**SUPPLIED DATA:**
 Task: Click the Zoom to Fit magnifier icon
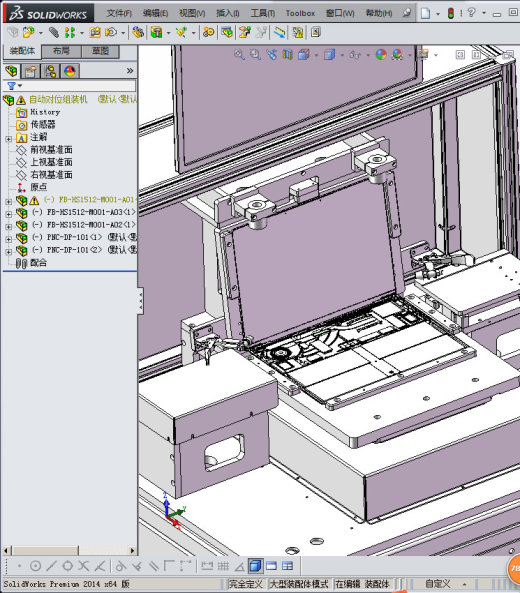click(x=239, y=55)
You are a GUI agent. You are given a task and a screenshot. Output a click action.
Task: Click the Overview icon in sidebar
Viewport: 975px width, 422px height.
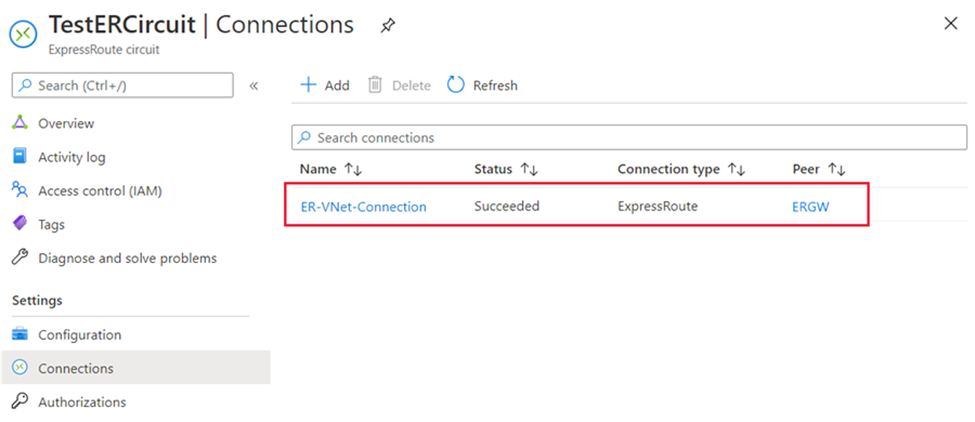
---
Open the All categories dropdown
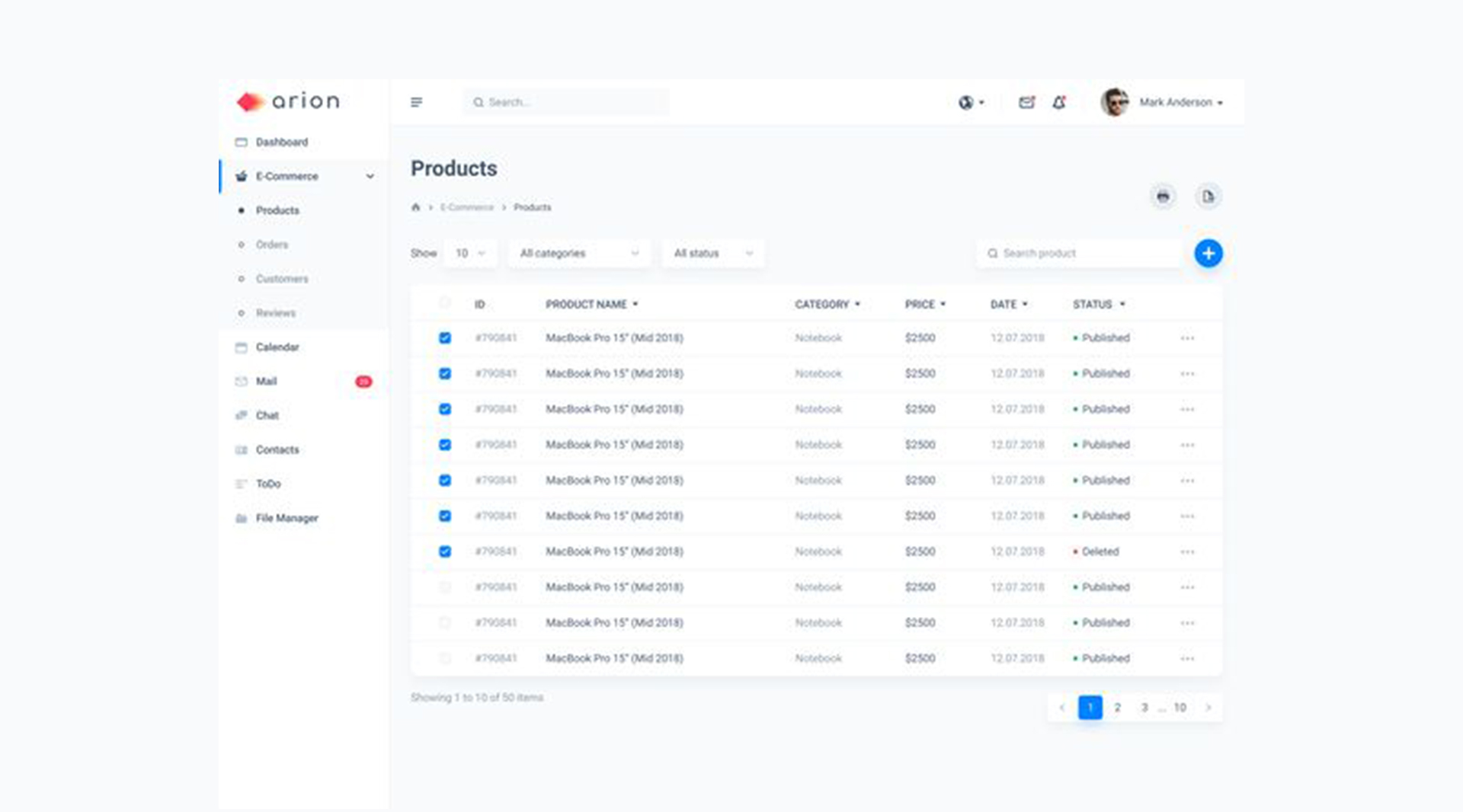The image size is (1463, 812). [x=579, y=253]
--
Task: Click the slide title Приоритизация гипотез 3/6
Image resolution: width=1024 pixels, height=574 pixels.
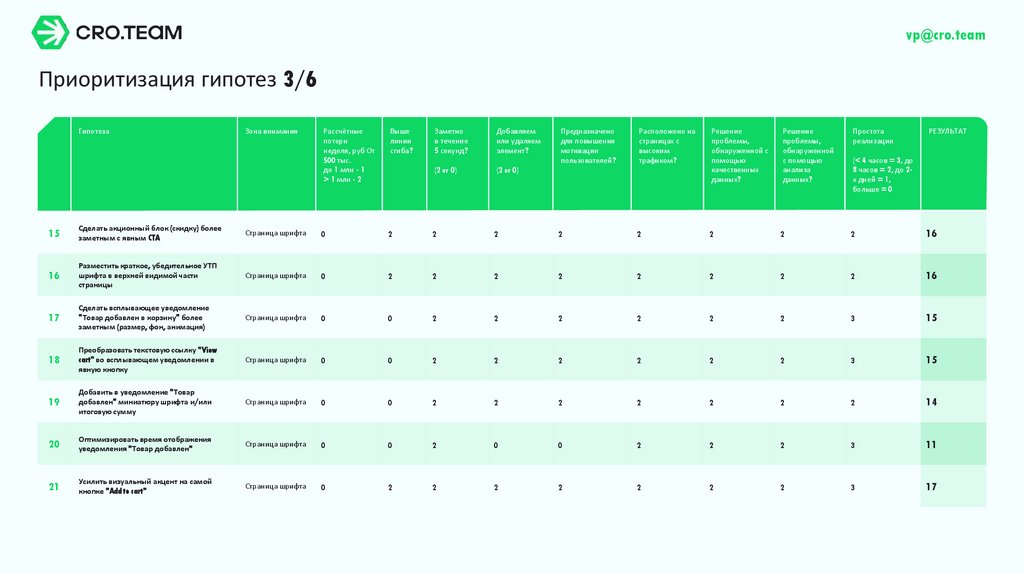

**TASK STATEMENT:** Please update the rows starting with the line containing "Task: Click the Zoom to Fit magnifier icon" and going on through the line containing "Viewport: 975px width, 422px height.", swapping "sidebar" for "navigation panel" and keeping everything else the same. Leave the pictures out of your answer.

**FULL SOLUTION:**
 Task: Click the Zoom to Fit magnifier icon
click(x=239, y=55)
You are a GUI agent. You are given a task and a screenshot. Output a click action.
Task: Click the Overview icon in navigation panel
Viewport: 975px width, 422px height.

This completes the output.